■ WORK REQUIRED:
Rewrite the data from its first line through the line containing "(1475, 791).", swapping "book-icon" for "bookmark-icon" and keeping everything else the same.

(Stored entries)
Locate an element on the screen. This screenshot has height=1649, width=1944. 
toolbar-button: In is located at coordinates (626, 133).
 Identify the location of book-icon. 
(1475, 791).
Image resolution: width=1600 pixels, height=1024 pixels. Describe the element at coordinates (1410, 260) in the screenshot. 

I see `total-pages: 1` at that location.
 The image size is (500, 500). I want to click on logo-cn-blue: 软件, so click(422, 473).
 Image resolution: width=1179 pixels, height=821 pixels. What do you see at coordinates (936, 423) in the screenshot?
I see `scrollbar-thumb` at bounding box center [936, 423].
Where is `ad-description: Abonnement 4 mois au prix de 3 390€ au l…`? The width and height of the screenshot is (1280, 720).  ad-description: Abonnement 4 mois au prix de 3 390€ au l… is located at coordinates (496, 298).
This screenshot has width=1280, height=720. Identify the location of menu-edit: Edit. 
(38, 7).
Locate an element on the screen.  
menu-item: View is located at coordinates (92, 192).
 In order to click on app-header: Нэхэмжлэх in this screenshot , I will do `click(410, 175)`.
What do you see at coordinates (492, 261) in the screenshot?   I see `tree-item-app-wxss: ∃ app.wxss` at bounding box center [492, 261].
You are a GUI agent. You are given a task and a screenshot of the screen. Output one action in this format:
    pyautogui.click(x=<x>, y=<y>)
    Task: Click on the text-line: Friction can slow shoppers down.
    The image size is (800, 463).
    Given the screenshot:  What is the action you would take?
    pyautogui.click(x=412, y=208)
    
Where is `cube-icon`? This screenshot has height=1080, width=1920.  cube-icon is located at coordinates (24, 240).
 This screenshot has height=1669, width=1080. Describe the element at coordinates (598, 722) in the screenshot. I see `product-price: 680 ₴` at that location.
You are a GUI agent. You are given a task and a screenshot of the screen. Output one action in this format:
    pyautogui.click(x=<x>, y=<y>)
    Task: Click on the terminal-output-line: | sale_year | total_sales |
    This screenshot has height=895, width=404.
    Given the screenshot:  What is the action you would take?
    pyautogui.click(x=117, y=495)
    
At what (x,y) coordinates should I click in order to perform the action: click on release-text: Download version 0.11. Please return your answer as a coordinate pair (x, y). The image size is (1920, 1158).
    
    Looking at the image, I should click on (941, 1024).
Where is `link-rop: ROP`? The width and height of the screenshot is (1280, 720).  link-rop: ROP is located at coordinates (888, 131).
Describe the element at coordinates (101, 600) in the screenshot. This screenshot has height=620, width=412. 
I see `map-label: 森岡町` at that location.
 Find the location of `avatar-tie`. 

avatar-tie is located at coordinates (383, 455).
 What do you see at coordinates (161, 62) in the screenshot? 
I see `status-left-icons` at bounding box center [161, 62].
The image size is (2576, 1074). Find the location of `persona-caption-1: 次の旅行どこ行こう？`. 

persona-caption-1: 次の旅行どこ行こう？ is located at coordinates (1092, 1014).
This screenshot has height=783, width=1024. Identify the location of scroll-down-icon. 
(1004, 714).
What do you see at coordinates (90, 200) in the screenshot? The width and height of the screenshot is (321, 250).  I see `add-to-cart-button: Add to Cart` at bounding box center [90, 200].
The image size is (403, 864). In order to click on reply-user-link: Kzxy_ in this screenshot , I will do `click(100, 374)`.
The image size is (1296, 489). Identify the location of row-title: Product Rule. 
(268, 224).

■ ANSWER BELOW:
Locate an element on the screen. This screenshot has height=1649, width=1944. 
toolbar-button: In is located at coordinates (626, 133).
 Identify the location of bookmark-icon. 
(1475, 791).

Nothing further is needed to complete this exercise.